All variables were 100% complete before data cleaning. 42 variables had a drop of less than 1% in the percentage of missing values and 9 variables declined by 1-10%. Only 1 variable experienced large decline in completeness (13.36%). All variables had more than 50% values within the normal range after cleaning, of which 43 variables had a percentage higher than 70%.
We propose a general method for clinical variables, which achieves high automation and is capable to deal with large-scale data. This method largely improved the efficiency to clean the data and removed the technical barriers for non-technical people.

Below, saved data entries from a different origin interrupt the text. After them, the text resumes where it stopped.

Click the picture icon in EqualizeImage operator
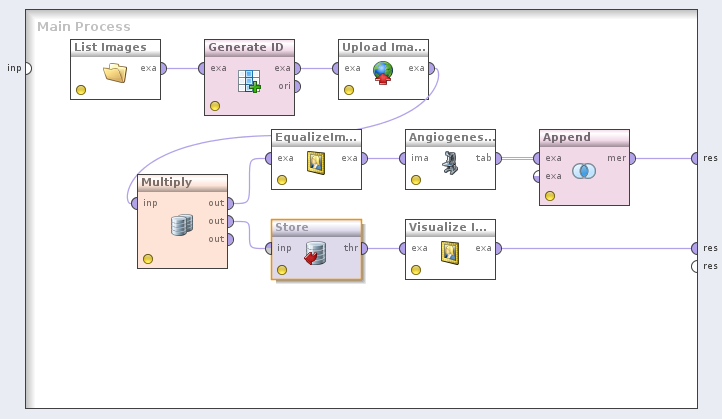Screen dimensions: 722x419 coord(316,162)
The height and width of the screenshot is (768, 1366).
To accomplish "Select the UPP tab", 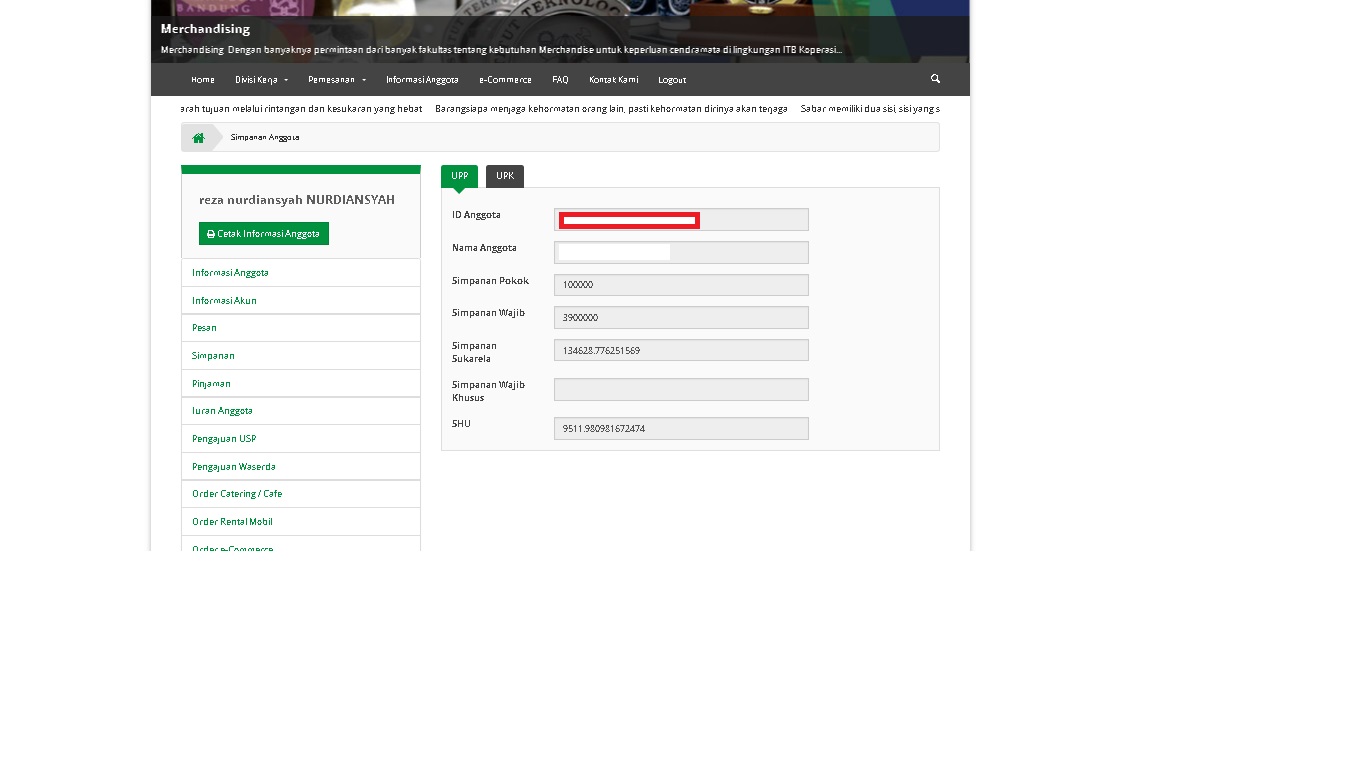I will point(459,177).
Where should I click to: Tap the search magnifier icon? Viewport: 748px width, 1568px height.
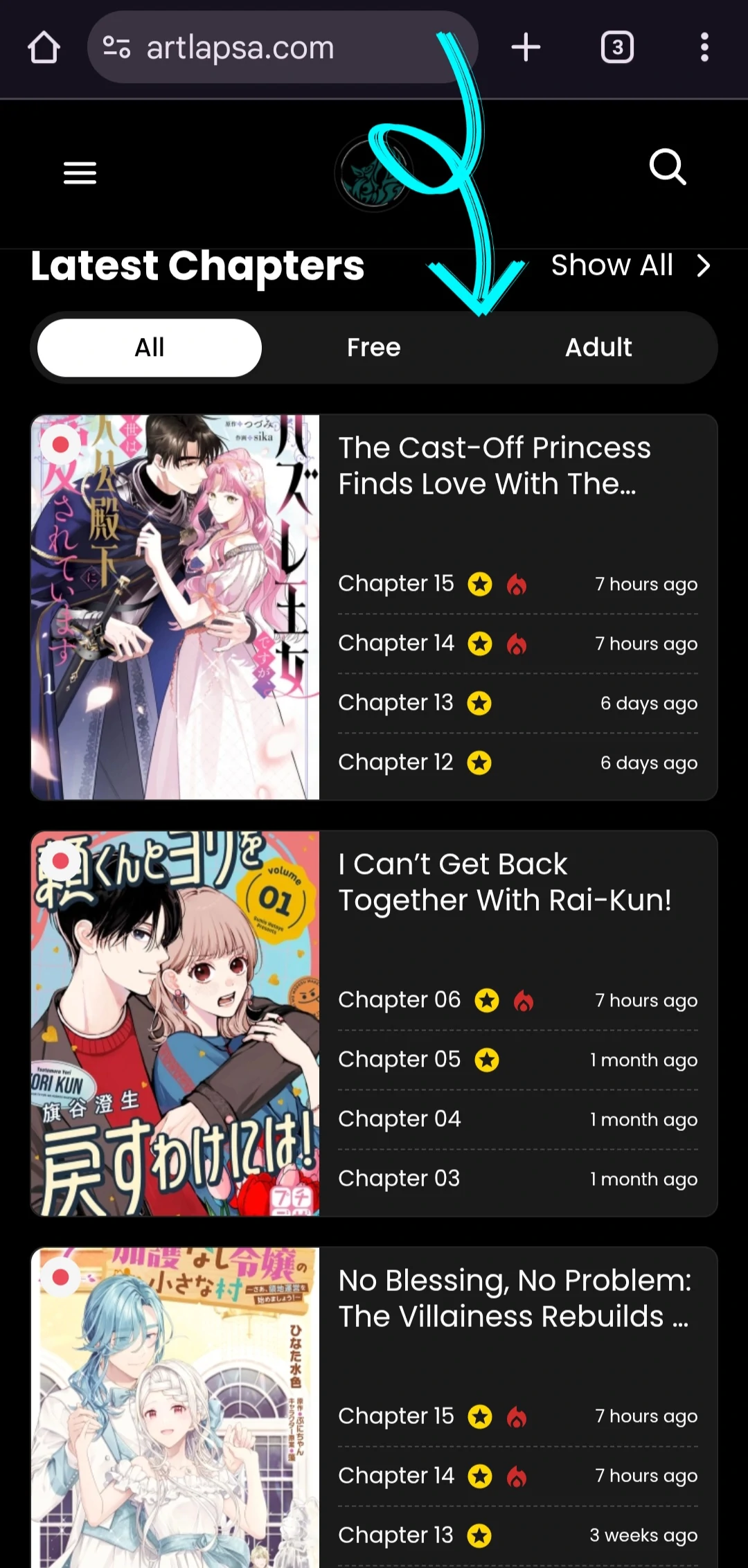tap(668, 167)
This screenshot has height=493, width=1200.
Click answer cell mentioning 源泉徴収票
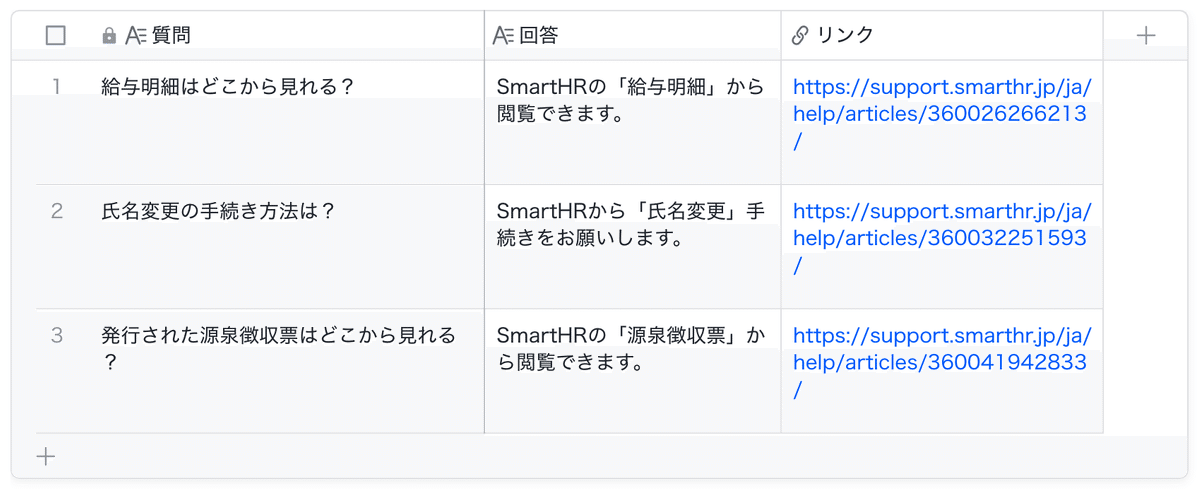633,371
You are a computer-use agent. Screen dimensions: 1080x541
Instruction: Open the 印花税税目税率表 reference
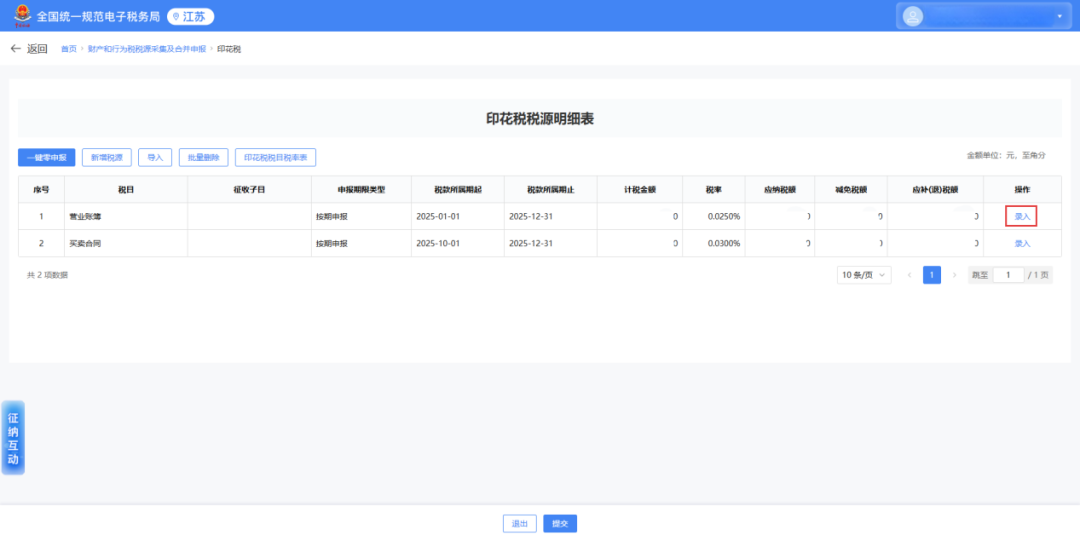pyautogui.click(x=275, y=157)
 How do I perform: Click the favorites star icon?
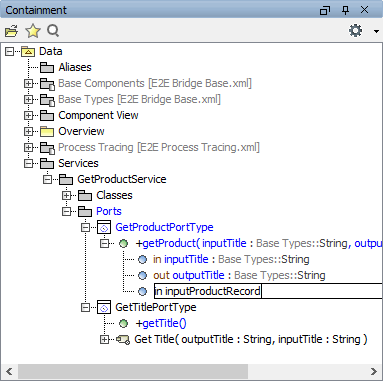click(33, 31)
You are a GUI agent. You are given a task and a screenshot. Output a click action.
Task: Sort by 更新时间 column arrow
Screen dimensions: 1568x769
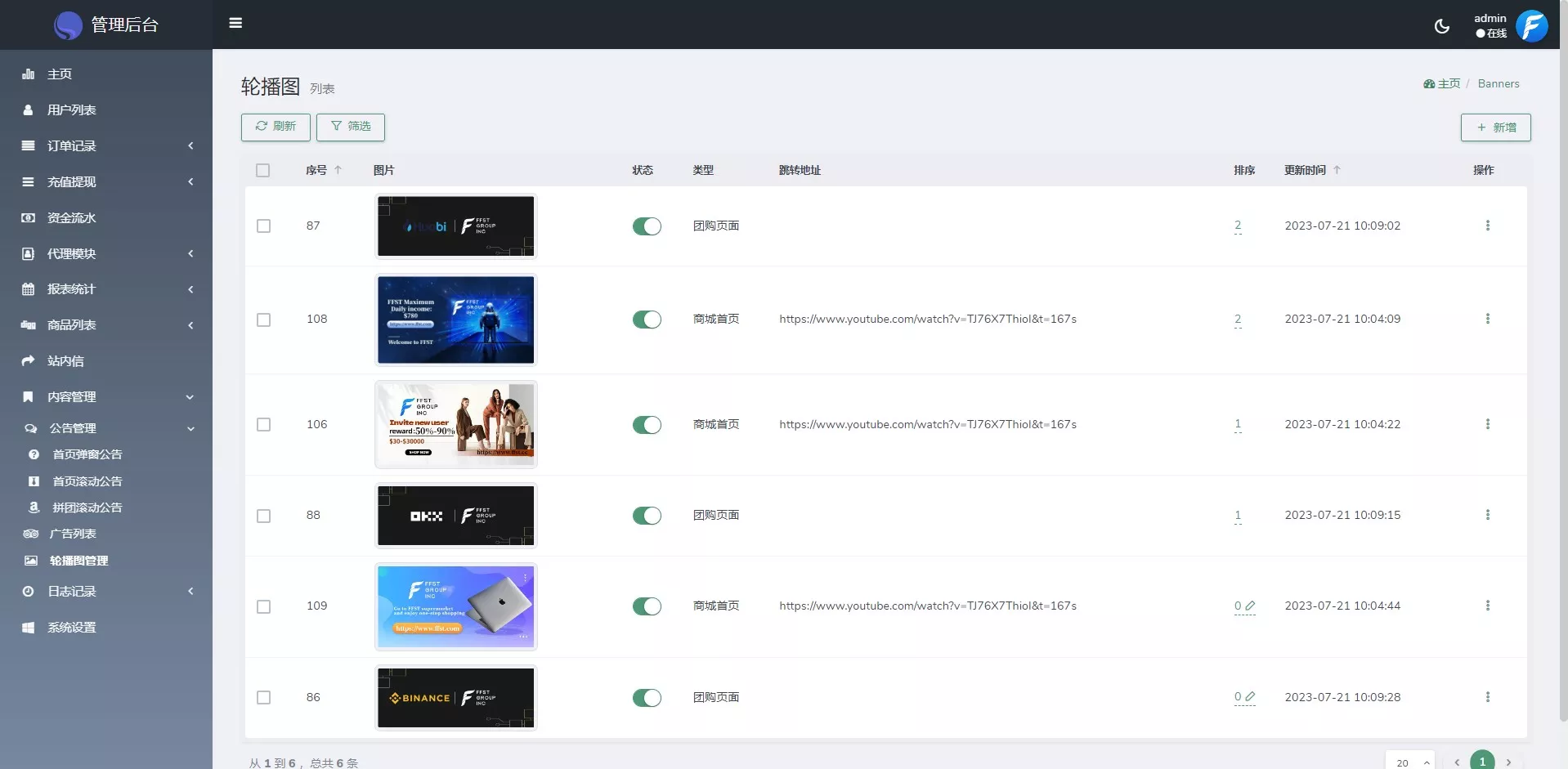[x=1337, y=170]
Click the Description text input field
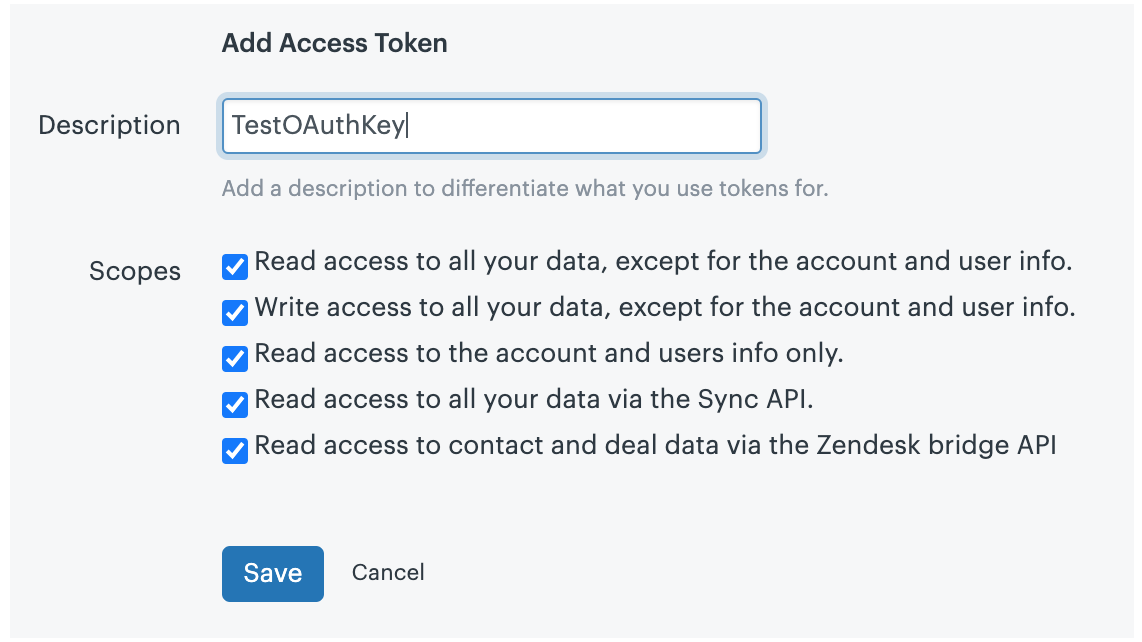The height and width of the screenshot is (642, 1142). (492, 126)
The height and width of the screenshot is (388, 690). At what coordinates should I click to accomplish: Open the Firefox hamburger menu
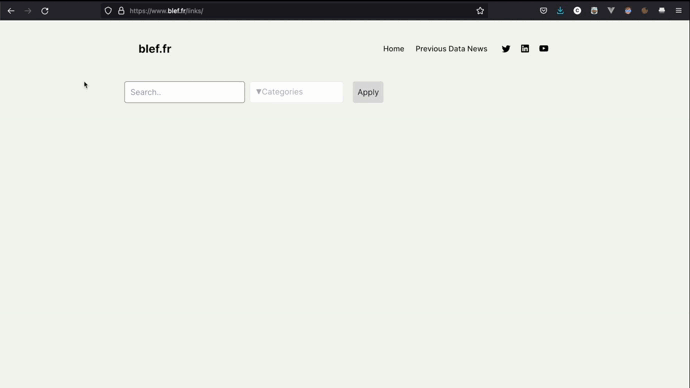679,11
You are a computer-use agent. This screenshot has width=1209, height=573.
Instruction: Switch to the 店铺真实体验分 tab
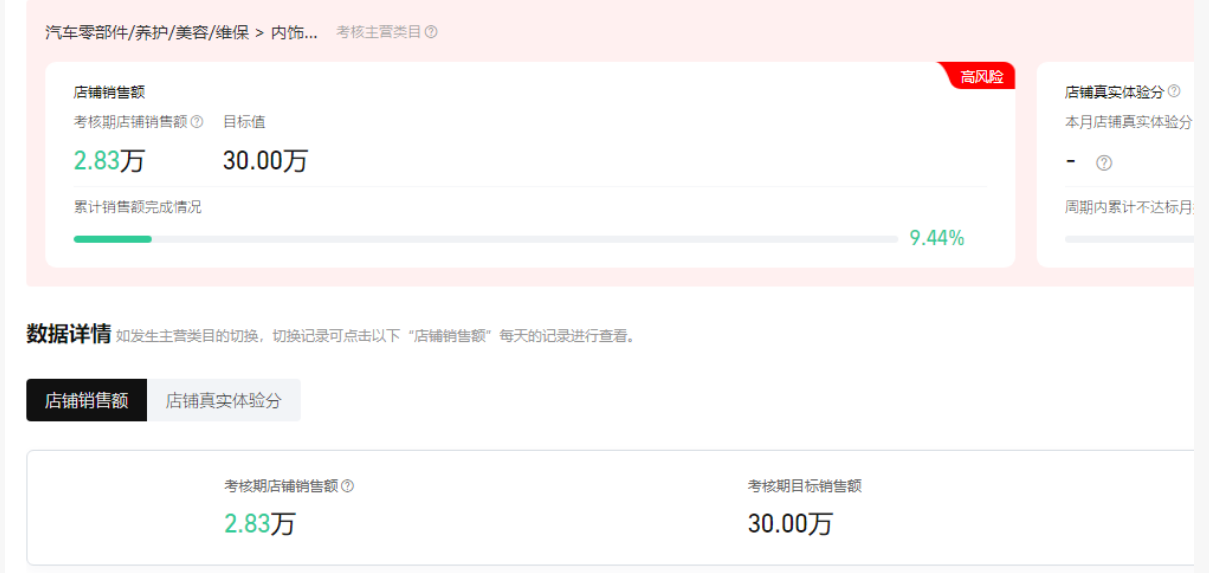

电子健康记录 (EHR) 数据在临床研究中的应用正在迅速增加,但数据资源的丰富性也带来了数据清理的挑战。如果能够自动完成数据清理,将节省时间。此外,其他领域数据的自动化数据清理工具通常统一处理所有变量,这意味着它们不能很好地适用于临床数据,因为需要考虑特定于变量的信息。本文提出了一种考虑临床知识的 EHR 数据自动化数据清理方法。
我们使用了 1994 年至 2015 年期间在比利时佛兰德斯收集的初级保健 EHR 数据。我们构建了一个临床知识数据库来存储所有需要数据清理的特定于变量的信息。我们应用模糊搜索自动检测和替换拼写错误的单位,并根据特定于变量的转换公式执行单位转换。然后根据临床知识校正数字值并检测异常值。总共有 52 个临床变量进行了清理,并比较了清理前后缺失值的百分比(完整性)和正常值范围内的值的百分比(正确性)。
所有变量在数据清理前的完整性均为 100%。42 个变量缺失值百分比下降不到 1%,9 个变量下降 1-10%。只有 1 个变量的完整性下降较大(13.36%)。所有变量的正常值范围内的值百分比均超过 50%,其中 43 个变量的百分比高于 70%。
我们提出了一种针对临床变量的通用方法,该方法实现了高度自动化,能够处理大规模数据。这种方法大大提高了清理数据的效率,并为非技术人员消除了技术障碍。